A permanência em estádios descobertos expõe o corpo a alta radiação ultravioleta e calor extremo, gerando danos solares agudos e riscos de exaustão térmica. Para prevenir lesões, a dermatologia recomenda o uso de protetor solar com FPS 50 ou superior, além de hidratação sistêmica.
A superexposição solar provoca reações inflamatórias na pele. Sinais de comprometimento incluem vermelhidão intensa, sensação de calor, ardência e, em casos graves, a formação de bolhas. Além disso, o corpo pode apresentar sintomas sistêmicos de insolação, como tontura, náuseas e confusão mental, indicando falha na regulação da temperatura.
O ambiente de estádios, com concreto e plástico refletindo a radiação, agrava o quadro, dificultando a evaporação do suor. O diagnóstico das lesões é clínico, avaliado por profissionais que verificam a extensão do dano e os sinais vitais do indivíduo.

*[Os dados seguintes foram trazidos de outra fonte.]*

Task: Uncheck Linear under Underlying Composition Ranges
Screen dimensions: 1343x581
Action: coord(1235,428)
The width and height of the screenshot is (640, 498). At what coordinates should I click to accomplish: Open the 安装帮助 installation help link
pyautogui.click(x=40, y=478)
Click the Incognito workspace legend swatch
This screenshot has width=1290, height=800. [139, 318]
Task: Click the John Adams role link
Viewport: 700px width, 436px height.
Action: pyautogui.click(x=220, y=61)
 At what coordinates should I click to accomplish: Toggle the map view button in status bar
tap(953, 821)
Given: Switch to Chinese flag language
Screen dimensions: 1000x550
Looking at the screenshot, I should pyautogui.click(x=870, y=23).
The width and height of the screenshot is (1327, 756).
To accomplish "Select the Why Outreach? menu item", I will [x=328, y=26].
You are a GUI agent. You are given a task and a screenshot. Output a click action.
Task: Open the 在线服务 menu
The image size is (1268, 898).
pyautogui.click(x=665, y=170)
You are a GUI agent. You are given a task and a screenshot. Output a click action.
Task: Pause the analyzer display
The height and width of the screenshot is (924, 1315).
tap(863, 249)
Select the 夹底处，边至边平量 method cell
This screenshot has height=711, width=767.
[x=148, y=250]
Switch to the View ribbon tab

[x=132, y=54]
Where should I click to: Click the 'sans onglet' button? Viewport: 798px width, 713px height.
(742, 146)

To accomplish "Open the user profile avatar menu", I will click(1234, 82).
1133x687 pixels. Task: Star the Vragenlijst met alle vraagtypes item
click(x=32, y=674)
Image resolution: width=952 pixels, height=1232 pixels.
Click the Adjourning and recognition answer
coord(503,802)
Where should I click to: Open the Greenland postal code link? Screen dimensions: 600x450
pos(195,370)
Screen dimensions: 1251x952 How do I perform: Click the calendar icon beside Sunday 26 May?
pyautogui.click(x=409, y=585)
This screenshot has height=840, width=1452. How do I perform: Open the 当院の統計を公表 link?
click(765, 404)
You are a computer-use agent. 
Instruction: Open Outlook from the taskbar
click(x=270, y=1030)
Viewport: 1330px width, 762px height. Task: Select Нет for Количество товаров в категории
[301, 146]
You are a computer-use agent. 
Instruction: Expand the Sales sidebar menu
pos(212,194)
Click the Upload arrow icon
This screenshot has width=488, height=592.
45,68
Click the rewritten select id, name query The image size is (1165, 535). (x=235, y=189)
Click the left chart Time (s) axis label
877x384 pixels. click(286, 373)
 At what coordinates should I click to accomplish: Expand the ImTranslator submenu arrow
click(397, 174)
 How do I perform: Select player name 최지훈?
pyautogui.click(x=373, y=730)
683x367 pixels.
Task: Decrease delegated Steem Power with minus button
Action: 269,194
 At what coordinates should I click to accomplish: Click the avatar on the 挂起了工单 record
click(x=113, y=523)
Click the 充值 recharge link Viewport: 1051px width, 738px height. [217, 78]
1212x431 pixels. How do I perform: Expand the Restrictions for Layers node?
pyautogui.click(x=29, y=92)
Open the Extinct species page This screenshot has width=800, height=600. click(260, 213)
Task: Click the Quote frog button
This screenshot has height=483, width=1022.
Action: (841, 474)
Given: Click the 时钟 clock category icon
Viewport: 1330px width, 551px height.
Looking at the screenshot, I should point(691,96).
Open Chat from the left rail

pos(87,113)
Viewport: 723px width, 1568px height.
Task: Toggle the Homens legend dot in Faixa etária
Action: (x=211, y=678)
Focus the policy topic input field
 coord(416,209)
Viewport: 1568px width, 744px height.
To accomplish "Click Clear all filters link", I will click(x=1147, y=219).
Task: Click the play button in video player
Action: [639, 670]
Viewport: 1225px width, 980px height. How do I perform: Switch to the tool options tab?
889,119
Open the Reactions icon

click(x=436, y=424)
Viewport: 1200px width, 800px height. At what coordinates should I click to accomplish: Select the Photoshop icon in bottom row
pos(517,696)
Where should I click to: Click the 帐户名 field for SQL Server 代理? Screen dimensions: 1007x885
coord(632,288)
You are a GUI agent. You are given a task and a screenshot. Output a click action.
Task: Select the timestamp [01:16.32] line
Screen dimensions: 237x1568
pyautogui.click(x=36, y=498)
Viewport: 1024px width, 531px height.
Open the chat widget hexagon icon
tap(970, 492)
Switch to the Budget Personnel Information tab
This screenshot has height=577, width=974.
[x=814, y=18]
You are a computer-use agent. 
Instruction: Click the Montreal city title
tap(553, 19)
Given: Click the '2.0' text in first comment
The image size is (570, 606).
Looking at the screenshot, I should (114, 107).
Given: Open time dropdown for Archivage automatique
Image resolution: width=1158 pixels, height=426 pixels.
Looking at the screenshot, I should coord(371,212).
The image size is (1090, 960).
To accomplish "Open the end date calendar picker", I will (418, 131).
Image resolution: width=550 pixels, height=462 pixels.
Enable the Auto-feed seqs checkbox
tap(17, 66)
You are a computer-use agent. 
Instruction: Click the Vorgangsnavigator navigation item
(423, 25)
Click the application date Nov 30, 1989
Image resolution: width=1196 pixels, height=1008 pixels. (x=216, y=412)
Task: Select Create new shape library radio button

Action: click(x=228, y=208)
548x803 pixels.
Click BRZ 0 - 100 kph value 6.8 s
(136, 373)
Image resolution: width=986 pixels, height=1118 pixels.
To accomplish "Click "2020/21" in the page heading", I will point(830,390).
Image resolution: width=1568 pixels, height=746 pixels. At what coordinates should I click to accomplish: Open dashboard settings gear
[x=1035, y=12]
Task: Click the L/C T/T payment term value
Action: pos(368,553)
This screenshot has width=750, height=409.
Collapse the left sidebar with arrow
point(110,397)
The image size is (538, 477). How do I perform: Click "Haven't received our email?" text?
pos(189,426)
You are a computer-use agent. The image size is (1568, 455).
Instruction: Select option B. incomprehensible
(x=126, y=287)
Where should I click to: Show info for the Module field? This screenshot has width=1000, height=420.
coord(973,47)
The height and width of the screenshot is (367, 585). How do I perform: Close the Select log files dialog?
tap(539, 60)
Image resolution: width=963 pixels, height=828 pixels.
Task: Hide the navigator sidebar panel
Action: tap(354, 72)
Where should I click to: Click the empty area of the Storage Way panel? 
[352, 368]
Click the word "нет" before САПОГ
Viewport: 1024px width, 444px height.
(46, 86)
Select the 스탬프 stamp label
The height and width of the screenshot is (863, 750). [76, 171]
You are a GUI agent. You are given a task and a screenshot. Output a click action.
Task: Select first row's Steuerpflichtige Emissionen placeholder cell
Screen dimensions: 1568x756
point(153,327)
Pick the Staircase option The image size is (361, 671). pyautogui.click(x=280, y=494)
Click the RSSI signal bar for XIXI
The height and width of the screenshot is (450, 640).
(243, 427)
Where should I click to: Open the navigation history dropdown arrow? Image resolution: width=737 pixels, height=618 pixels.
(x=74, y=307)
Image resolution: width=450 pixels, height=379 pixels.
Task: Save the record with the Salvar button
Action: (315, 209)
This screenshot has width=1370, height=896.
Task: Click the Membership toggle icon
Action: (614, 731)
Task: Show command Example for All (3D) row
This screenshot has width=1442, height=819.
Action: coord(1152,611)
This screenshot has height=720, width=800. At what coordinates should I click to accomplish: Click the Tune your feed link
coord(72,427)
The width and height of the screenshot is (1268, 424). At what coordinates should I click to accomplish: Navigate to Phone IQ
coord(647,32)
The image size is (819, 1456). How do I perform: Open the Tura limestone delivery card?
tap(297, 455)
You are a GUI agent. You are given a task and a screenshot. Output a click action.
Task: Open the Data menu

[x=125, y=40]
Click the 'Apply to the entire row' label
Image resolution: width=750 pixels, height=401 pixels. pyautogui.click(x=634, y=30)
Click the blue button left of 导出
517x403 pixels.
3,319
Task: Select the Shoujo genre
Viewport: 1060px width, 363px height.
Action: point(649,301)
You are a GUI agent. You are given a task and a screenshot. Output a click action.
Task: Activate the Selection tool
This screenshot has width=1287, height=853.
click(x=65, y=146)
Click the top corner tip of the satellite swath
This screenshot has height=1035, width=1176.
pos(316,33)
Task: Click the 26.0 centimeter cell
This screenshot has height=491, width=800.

Para a fotoproteção prolongada, o filtro ideal deve ter **FPS igual ou superior a 50**, cobrir amplo espectro e ser resistente à água e suor. A aplicação deve ser feita com antecedência e **reaplicada a cada duas horas** ou após transpiração excessiva. O uso de barreiras físicas, como chapéus e óculos com certificação UV, complementa a proteção.